→ Aim of the task
All lines from the one containing "You are a computer-use" through the end of the material below are to be printed exactly, both ends included, minus pictures.

[Start of Attachment]

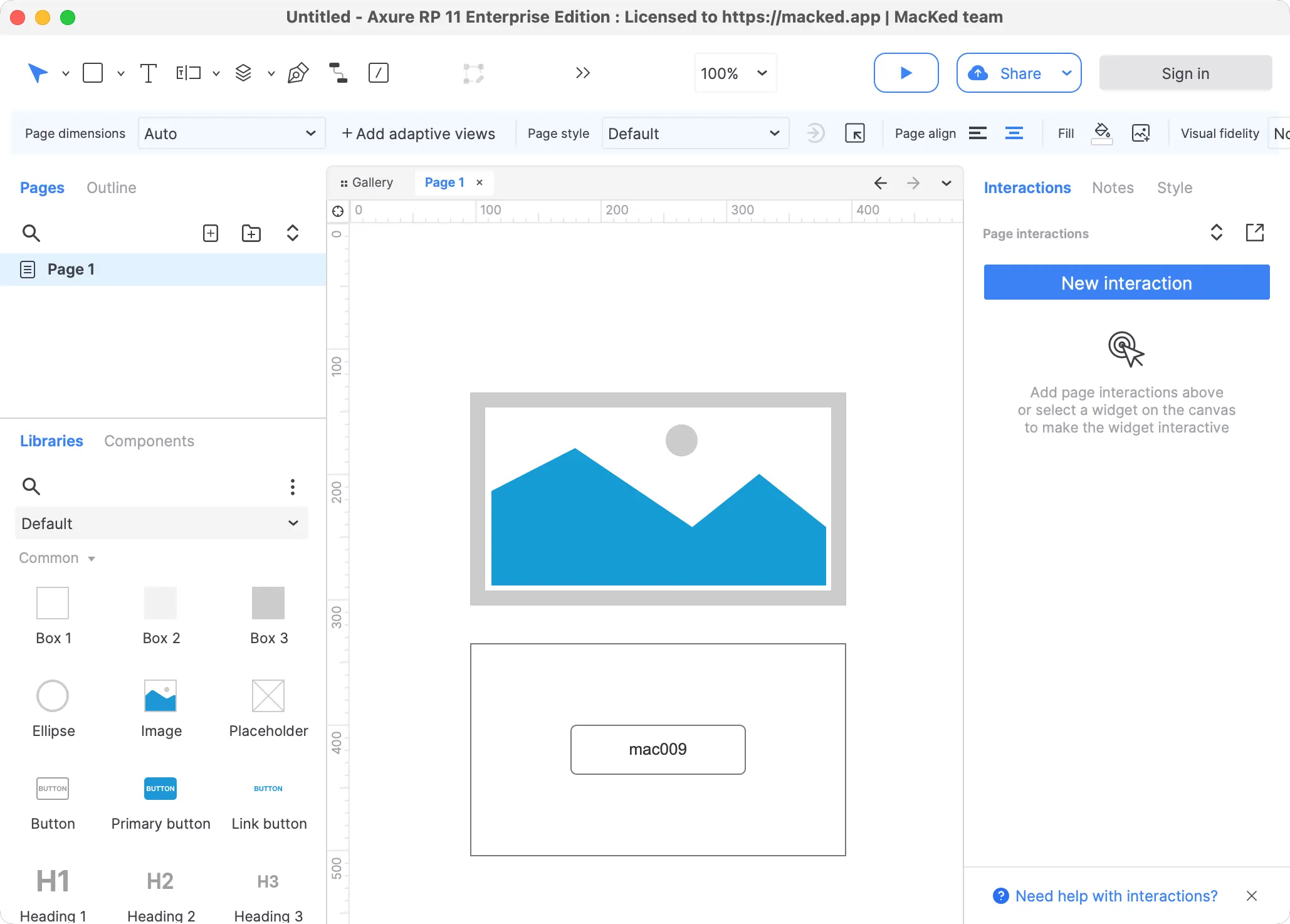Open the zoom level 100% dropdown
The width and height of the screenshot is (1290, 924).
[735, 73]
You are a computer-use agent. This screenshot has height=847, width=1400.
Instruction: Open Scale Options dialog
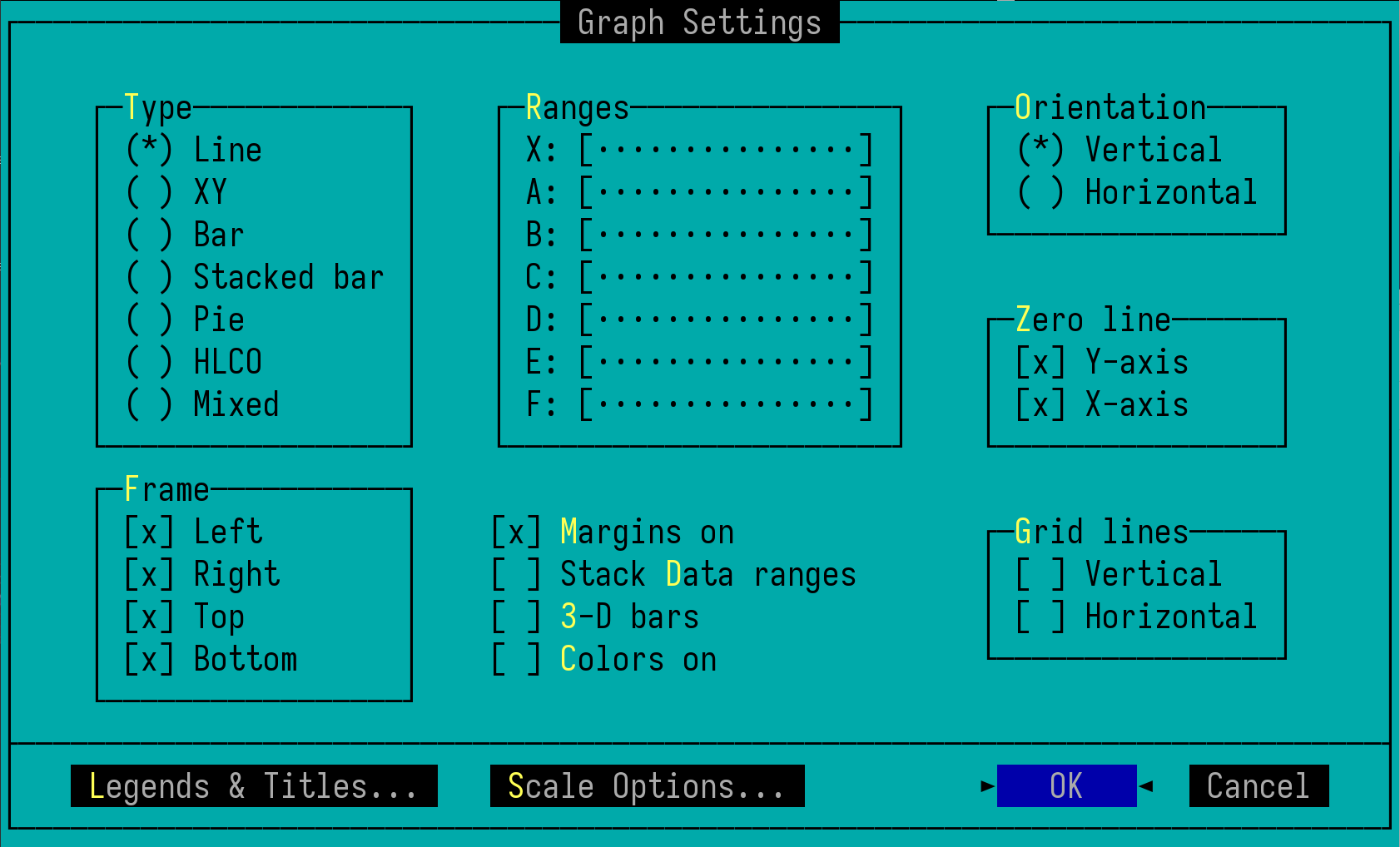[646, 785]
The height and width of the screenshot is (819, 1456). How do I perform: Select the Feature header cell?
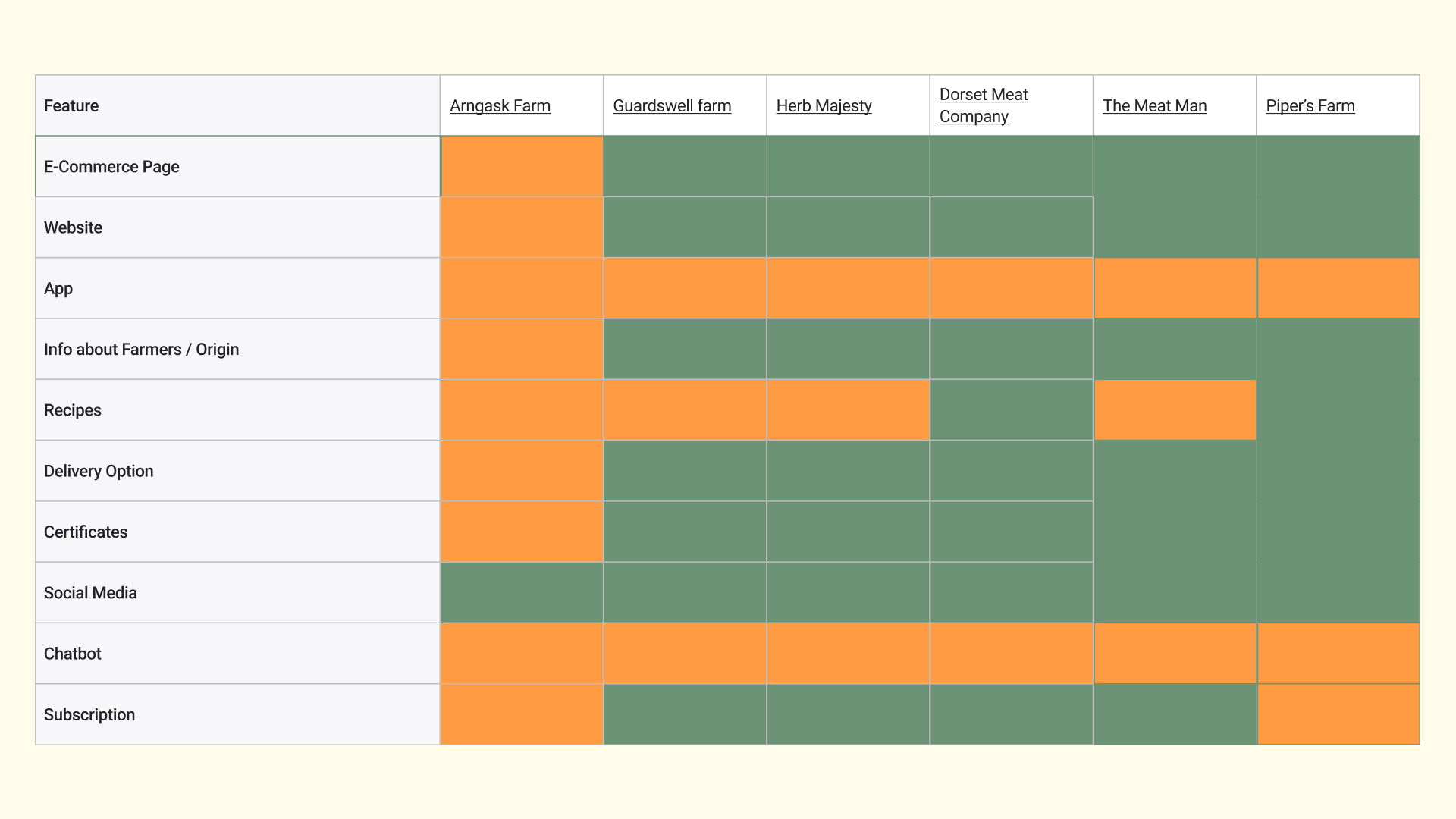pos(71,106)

[End of Attachment]

→ Exercise result
You are a computer-use agent. This screenshot has height=847, width=1400.
Instruction: Open Scale Options dialog
[646, 785]
The height and width of the screenshot is (819, 1456). How do I perform: Select the Feature header cell?
pos(71,106)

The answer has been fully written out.